第96章 【カンシャ】
テニス部のみんなとそれぞれの教室の前でわかれると、英二くんと美沙と3人で自分の教室に入る。
途端にピタッととまる話し声。
それから、私の席の周りで慌てるクラスメイトたち。
それは、以前、私に嫌がらせをしたことがある不二くんのファンの子たち……
何してるの?、その様子に美沙が眉間にシワを寄せて問い詰める。
「な、なんでもないよ!、本当!」
「っていうか、来るの早いって!」
「違う!あんたが遅かったんでしょ!小宮山さんが登校する前にって言ったのに!」
サッとそのうちの一人が背中に何かを隠す。
その瞬間、お前ら!、そう怖い顔をした英二くんがその手を掴みあげた。
「痛いっ!、ちょっ、だから違うったら!」
「何が違うっていうんだよっ!」
掴み挙げられたその子の手には、白い菊の花……
あー……、中学の時も、しょっちゅう飾られたなー……なんて苦笑いしてしまう。
また嫌がらせされても仕方がないよね……
逆に、私の方が騙してたこと謝らないと……
「あ、あの、英二くんも美沙も、そんな怖い顔しなくても……英二くん、手を離してください、暴力はダメです」
私のその声に、納得いかなそうな顔をしていた英二くんだけど、しぶしぶ掴みあげてた手を離す。

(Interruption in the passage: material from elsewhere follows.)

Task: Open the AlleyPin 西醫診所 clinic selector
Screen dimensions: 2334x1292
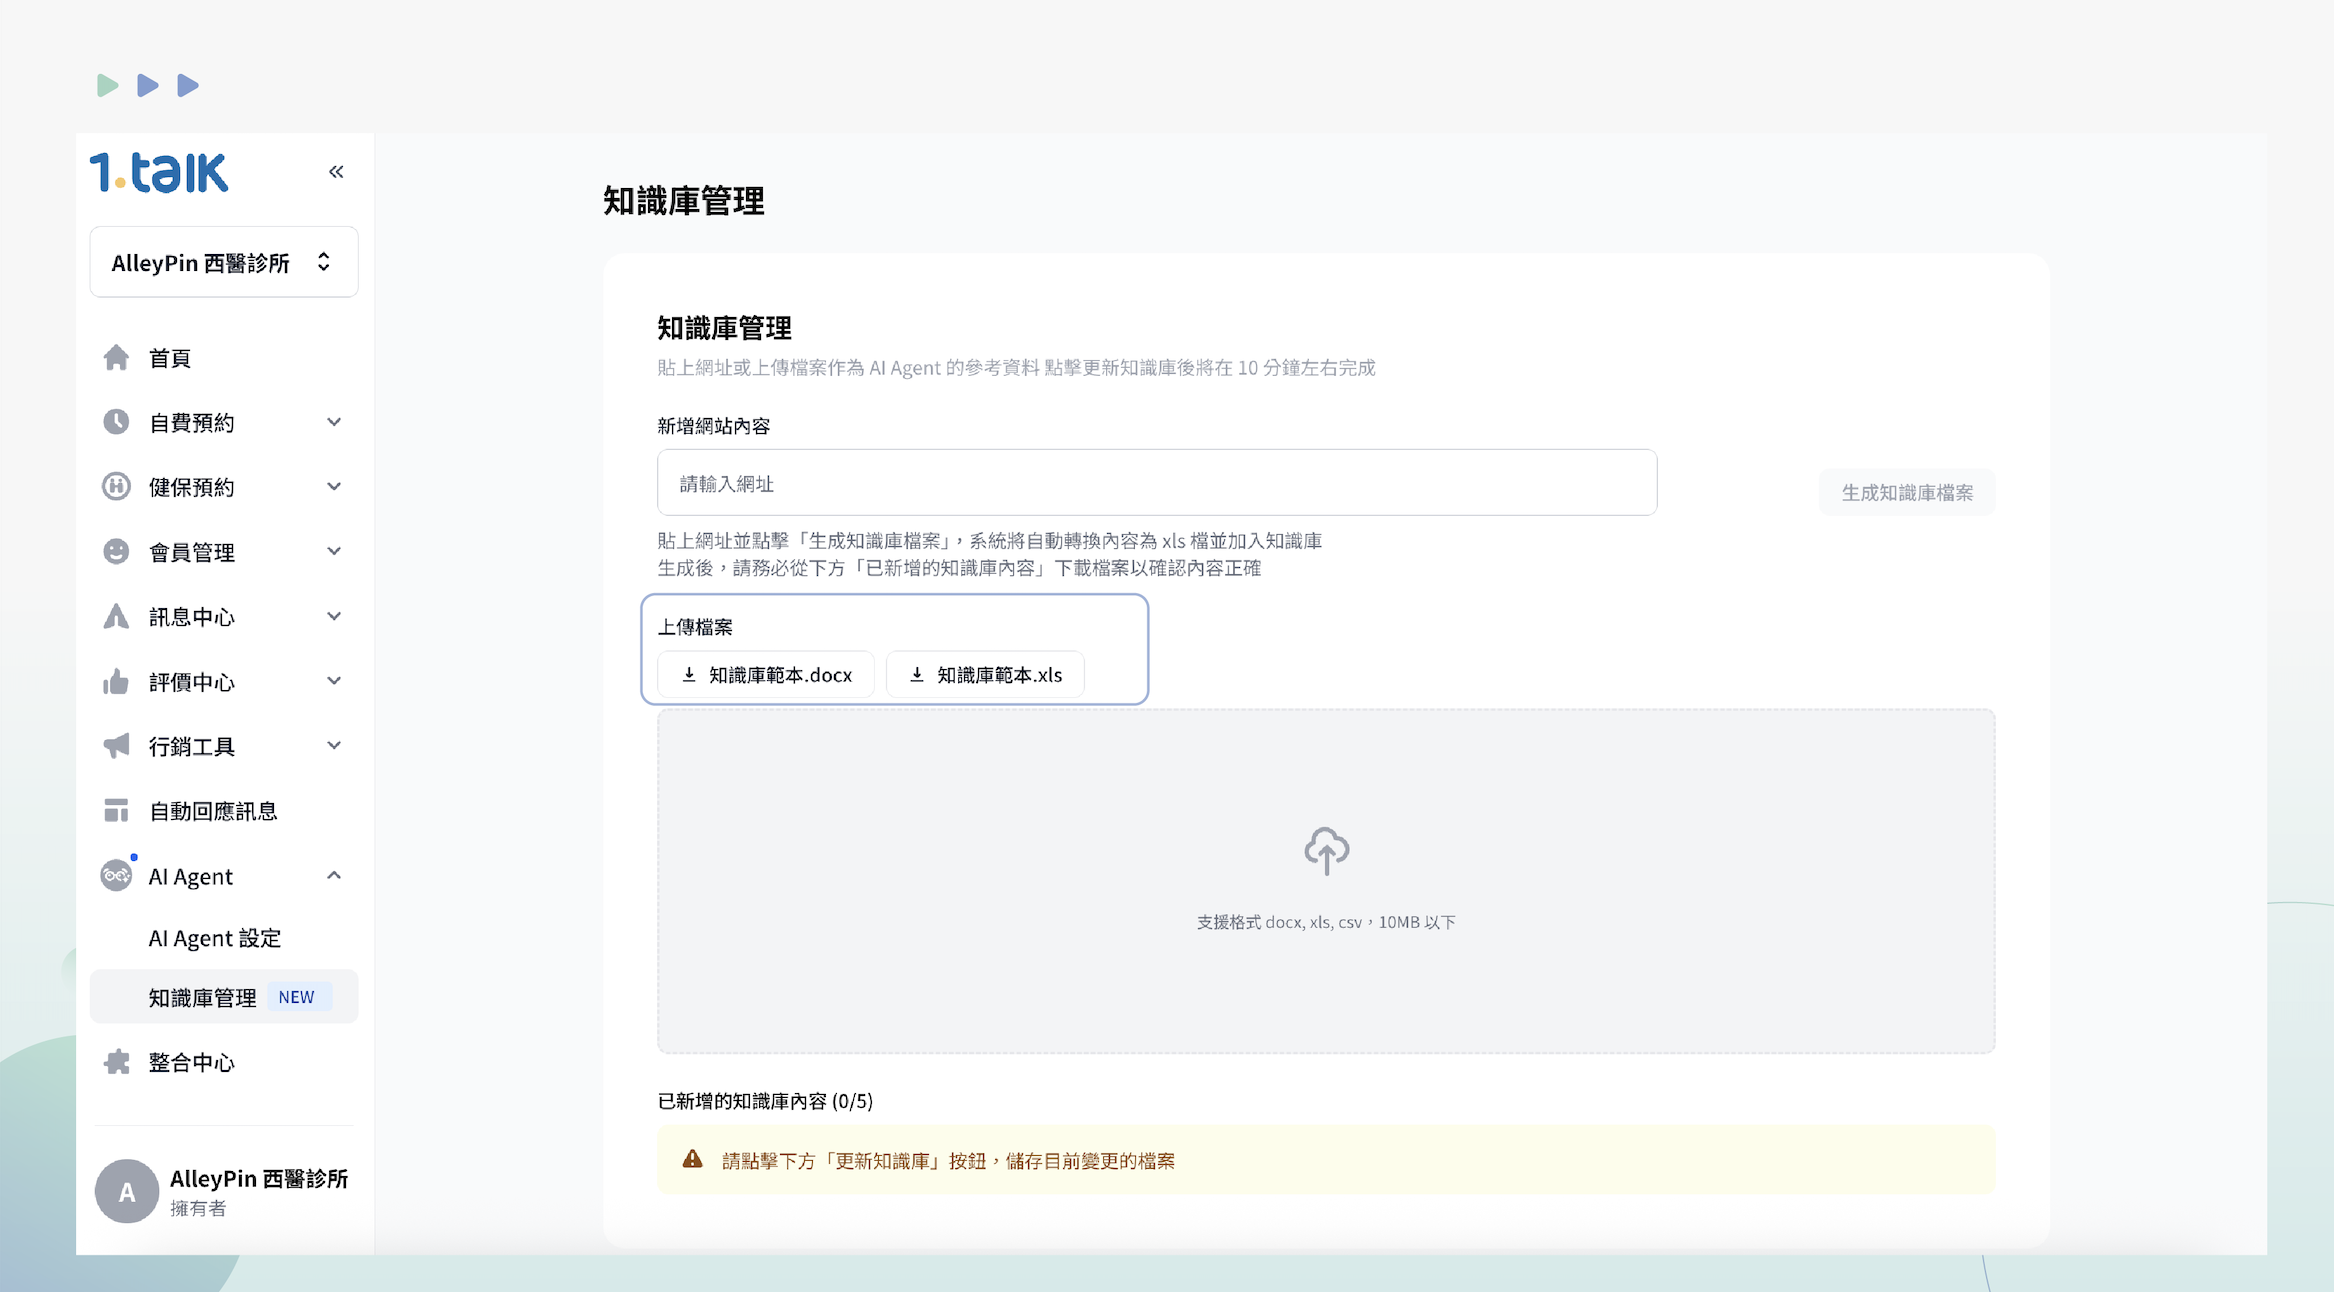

本当に違うんだってば……、そう手首をさすりながら、その子は頬を膨らませた。
「……あの、英二、本当に違うんだよ、この子たち、もともと璃音の机にあったそれを片付けようとしてたところなの」
恐る恐る近づいてきたクラスメイト。
うんうん、そう他の子も首を縦に振って同意する。
……片付けようと……してくれてたの……?
私が……来る前に……?
3人で顔を見合わせると、だから違うって言ってるでしょ、そう不満げな顔をするその子達。
ごめんなさい!、そう慌てて謝ると、いや、なんも謝ってもらわなくてもいいけど……、そう視線をそらされる。